In der Schule sind Ideologen am Werk

Der Paderborner Mathematikprofessor Bernhard Krötz vergleicht in seinem Youtube-Kanal den Schulunterricht in Indien mit dem in Nordrhein-Westfalen. Das Ergebnis seines Vergleichs fällt verheerend aus. Stefan Laurin porträtiert in der Welt unseren Condorcet-Autoren, dessen entsprechendes Video wir bereits am 11. März 2023 aufgeschaltet haben (https://condorcet.ch/2023/03/nrw-mathematikprofessor-zerlegt-den-kernlehrplan/).

Bernhard Krötz schaut in die Kamera, hebt beide Arme hoch und begrüßt seine Zuschauer: „Herzlich willkommen zu einem neuen Beitrag!“ Im Hintergrund ist ein Bücherregal zu sehen. Krötz ist Mathematikprofessor an der Universität Paderborn. Seit fast drei Jahren veröffentlicht er auf seinem Youtube-Kanal Videos. Anfangs waren es mathematische Übungen.

Stefan Laurin, Blogger und Journalist: Mathematik ist die Basis, um gute Ingenieure, Physiker oder Chemiker ausbilden zu können.

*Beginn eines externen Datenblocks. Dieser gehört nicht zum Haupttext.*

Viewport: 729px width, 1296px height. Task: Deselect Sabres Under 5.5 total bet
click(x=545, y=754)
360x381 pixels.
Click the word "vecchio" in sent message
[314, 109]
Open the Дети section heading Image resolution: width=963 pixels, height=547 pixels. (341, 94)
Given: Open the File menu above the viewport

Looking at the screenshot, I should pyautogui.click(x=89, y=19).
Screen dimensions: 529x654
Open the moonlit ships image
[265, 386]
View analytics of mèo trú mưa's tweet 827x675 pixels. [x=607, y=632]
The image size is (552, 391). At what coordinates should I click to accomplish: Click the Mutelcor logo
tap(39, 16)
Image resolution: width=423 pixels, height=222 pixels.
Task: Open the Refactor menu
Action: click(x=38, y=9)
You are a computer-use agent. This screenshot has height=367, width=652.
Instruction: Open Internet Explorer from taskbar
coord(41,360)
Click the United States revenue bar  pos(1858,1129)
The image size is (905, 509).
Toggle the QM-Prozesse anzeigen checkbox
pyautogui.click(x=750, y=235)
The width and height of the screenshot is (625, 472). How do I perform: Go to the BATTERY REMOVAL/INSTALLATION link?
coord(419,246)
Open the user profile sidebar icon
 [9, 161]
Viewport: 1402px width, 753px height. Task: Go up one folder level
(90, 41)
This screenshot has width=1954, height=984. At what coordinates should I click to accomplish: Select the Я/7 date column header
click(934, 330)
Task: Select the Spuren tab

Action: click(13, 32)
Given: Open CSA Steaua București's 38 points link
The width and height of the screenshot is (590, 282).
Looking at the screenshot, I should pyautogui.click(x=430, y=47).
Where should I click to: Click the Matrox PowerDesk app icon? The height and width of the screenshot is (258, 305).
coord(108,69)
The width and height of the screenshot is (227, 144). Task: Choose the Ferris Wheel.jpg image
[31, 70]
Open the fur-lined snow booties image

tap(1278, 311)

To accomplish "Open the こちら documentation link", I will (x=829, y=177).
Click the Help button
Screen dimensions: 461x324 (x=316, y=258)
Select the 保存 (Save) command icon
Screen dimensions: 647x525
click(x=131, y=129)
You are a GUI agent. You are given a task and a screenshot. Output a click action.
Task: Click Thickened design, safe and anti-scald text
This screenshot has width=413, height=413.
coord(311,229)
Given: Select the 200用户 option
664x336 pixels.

2020, im Lockdown, waren die Hochschulen geschlossen. Die Studenten blieben zu Hause und wie viele andere seiner Kollegen wich auch Krötz bei der Lehre auf das Internet aus. Seit einem Jahr nutzt der Mathematiker seinen Kanal, um Beiträge über Mathematik und Bildungspolitik zu veröffentlichen. Ende Februar geht der gebürtige Bayer mit dem Video „Schulmathematik: Vergleich Indien-NRW“ online. Der Vergleich fällt verheerend aus.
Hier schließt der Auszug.